_About this exercise_
Write out, word for word, only the lines from the one with "Task: Click the orange Port 1 indicator dot" to the end of the data below.

_Recorded data_
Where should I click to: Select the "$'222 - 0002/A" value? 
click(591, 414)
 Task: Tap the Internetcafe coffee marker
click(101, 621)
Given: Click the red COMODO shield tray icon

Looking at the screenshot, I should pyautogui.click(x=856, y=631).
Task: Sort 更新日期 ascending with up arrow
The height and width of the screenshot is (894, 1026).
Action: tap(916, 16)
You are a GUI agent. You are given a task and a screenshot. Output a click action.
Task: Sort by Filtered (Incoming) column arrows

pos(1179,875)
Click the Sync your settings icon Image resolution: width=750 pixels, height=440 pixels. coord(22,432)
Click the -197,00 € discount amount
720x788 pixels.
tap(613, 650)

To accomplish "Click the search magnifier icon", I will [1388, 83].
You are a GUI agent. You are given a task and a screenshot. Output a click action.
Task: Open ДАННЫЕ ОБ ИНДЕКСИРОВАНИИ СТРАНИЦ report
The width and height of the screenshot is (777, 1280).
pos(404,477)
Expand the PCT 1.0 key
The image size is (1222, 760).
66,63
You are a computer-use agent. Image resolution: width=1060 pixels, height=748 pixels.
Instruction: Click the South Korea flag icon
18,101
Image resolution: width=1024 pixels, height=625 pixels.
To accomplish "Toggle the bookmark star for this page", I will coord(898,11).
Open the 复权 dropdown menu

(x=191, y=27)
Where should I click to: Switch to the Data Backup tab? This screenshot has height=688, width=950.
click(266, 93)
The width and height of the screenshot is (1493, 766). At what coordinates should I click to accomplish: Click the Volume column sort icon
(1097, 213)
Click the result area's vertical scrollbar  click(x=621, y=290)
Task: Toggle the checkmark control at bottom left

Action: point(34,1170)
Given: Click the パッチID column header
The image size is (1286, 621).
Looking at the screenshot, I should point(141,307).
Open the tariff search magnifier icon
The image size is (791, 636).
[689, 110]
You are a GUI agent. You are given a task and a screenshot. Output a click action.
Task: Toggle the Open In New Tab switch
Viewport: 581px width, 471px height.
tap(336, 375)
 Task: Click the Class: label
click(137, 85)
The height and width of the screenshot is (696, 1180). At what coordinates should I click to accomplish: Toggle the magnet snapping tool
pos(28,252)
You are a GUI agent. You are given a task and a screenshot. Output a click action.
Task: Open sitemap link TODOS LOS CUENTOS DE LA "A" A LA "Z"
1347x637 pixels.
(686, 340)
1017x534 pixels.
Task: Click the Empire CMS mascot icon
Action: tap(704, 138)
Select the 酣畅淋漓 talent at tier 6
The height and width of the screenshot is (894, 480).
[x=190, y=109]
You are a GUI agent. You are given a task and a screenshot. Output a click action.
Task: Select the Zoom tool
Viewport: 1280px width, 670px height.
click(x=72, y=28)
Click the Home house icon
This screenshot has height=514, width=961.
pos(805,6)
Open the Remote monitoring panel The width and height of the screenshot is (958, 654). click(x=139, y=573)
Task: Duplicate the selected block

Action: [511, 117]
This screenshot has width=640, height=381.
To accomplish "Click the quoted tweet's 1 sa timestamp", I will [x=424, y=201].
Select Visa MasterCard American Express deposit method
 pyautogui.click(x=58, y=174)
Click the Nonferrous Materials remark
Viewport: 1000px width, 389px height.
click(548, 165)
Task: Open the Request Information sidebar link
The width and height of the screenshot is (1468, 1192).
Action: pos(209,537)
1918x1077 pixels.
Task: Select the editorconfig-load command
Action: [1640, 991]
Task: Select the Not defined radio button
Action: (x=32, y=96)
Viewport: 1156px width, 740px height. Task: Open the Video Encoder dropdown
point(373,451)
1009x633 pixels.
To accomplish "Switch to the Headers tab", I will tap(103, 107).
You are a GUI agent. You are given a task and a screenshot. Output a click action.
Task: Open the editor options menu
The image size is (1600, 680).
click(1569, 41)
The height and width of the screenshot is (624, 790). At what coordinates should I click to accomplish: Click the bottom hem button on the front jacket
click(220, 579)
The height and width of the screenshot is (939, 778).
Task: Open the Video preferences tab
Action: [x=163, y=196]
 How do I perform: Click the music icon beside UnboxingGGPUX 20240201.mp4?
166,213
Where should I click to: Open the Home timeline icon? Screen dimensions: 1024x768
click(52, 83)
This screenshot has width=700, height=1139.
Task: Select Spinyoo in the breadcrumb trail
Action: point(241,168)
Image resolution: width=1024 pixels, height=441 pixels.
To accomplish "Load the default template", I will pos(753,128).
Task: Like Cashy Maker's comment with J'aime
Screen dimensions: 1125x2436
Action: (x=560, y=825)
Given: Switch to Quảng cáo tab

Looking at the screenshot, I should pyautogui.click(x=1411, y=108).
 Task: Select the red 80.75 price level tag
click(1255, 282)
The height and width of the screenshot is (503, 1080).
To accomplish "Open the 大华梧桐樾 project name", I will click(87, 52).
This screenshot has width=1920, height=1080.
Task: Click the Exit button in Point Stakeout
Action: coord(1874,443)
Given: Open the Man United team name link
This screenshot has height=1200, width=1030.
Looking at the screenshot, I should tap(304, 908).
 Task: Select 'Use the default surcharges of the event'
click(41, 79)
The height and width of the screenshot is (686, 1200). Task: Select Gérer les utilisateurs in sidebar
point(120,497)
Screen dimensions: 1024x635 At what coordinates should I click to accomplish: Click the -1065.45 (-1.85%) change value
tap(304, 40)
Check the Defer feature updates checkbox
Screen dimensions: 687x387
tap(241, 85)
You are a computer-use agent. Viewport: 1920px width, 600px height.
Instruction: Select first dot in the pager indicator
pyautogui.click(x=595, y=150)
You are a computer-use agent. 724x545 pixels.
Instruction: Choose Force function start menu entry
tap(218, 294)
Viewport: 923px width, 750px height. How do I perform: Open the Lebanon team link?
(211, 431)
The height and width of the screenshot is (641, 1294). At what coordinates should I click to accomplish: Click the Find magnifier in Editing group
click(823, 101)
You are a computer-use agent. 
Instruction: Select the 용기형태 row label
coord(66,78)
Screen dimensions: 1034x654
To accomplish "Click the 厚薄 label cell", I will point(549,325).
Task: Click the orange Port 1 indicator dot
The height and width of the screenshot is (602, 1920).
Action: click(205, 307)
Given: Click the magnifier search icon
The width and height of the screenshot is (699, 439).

_Reply to the exercise_
Task: Click the orange Port 1 indicator dot
The height and width of the screenshot is (602, 1920).
Action: click(205, 307)
Given: Click the magnifier search icon
The width and height of the screenshot is (699, 439).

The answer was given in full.